**Information shown**
____

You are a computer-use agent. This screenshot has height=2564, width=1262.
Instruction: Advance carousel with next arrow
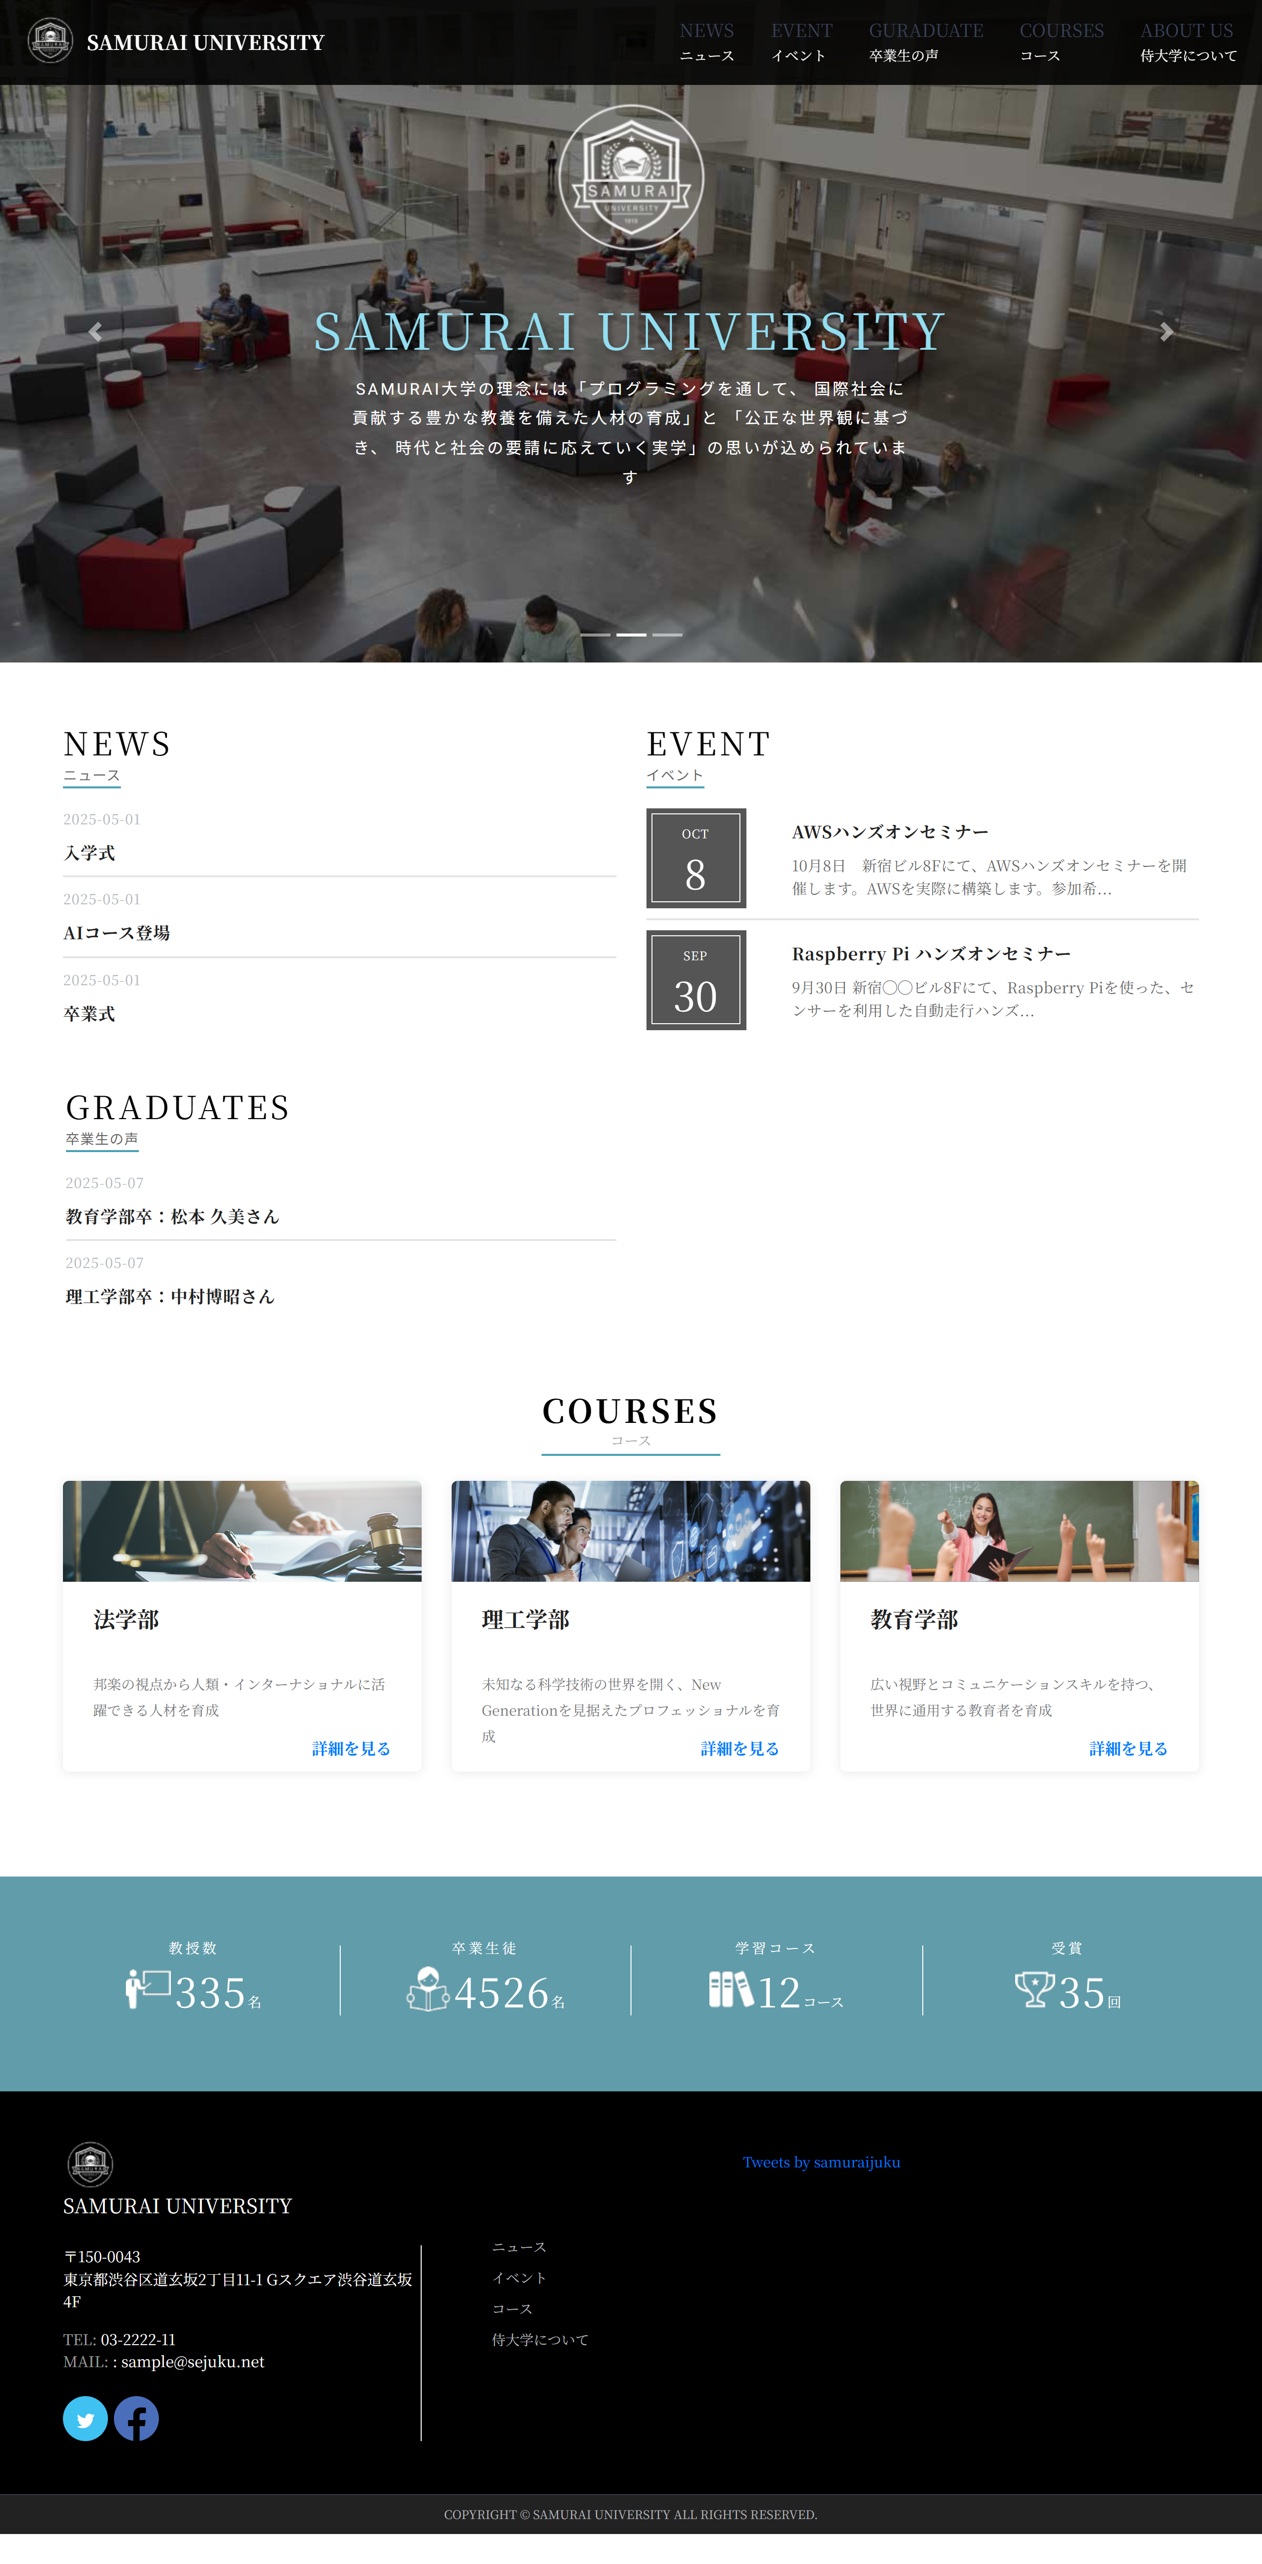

____

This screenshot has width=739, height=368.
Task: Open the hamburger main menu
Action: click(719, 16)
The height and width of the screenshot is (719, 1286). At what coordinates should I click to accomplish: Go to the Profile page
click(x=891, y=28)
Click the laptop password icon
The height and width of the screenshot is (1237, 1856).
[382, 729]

____

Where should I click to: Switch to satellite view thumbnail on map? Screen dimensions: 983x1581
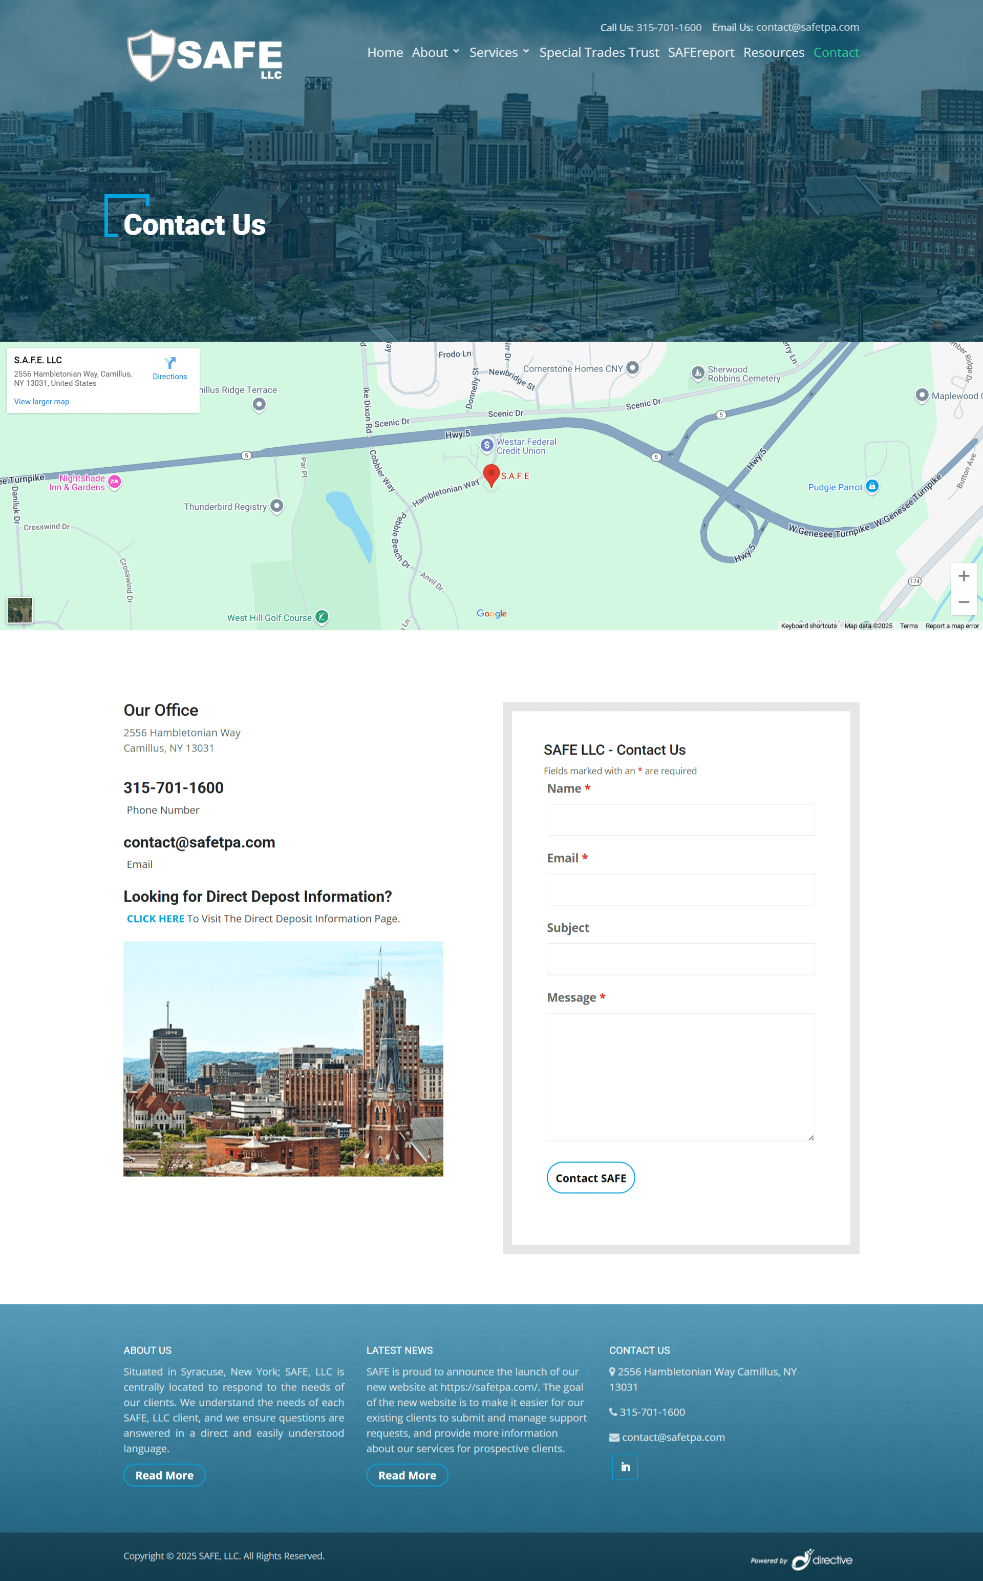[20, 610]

____

**Try it**
In the listing above, find the line holding "You are a computer-use" and the line holding "Instruction: Advance carousel with next arrow", then output those two lines and every line between them exactly.

**Output**
You are a computer-use agent. This screenshot has height=2564, width=1262.
Instruction: Advance carousel with next arrow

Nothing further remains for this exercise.